The problem was that RR Lyrae couldn’t be used to settle the dispute. While they allowed us to determine the distance to globular clusters thousands of light years away, they were relatively dim and difficult to measure. But in the early 1900s Henrietta Leavitt had found a relation between another type of variable star known as Cepheid variables. Leavitt analyzed more than 1,700 Cepheids to find that their maximum brightness could be determined by the period at which their brightness varied. It became known as the period-luminosity relation. The advantage of Cepheids is that they are much brighter, and could therefore be seen in Andromeda and other spiral nebulae. It was a major breakthrough, but it took more prominent astronomers to make the relation widely known.
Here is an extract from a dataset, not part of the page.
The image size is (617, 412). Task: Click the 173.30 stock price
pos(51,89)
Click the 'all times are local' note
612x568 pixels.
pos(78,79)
While Shapley began using Cepheids to better determine the distances of globular clusters, Edwin Hubble measured Cepheids in Andromeda to find that, sure enough, it was a galaxy about 2.5 million light years away. As he measured the distances to other galaxies, he began to notice a pattern. The more distant the galaxy, the greater its observed redshift. This relation became known as Hubble’s law, and it gave us another tool to determine cosmic distances. Since redshift could be measured fairly easily, Hubble’s law had the potential to measure distances across billions of light years. Hubble’s relation was not without its critics. Originally Hubble’s observations only went as far as about 8 million light years. Extrapolating the relation to a billion light years or more seemed a bit presumptuous. We needed another way to determine the distance of the farthest galaxies.
By the 1970s astronomers began to look toward supernovae as a possible solution. We had observed lots of supernovae in other galaxies by this time, and it was noticed that a particular kind of supernovae known as type Ia seemed to have a consistent maximum brightness. As such they could potentially be used as a standard candle to determine distances. By comparing a supernova’s observed brightness with its actual brightness, we could begin to measure billion light-year distances directly, rather than relying upon Hubble’s law. We found that Hubble’s relation did hold up pretty well over billions of light years, but for the most distant galaxies it didn’t hold up quite so well. In 1998 Saul Perlmutter, Brian Schmidt and Adam Riess had found that supernova distances weren’t consistent with a steadily expanding universe as Hubble’s law implied, but that the universe as a whole must be expanding at an increasing rate. This gave rise to the discovery of dark energy.
At the beginning of the 20th century, we were just beginning to map out our galaxy. By the end of the 20th century we had discovered a universe billions of light years across. The methods we now use to determine cosmic distances are known as the cosmic distance ladder. While the overview I’ve given covers the main methods, it’s important to understand that they aren’t the only methods we use. We have several ways to test one method against another, so we have a good understanding of just how accurate these methods are. There are still uncertainties in any distance measurement, and the greater the distance the greater the uncertainty. There are still debates about the strengths and weaknesses of different methods, but not about the overall scale of the cosmos.
In a very real sense we have climbed the ladder from ignorance to knowledge of just how large the universe actually is.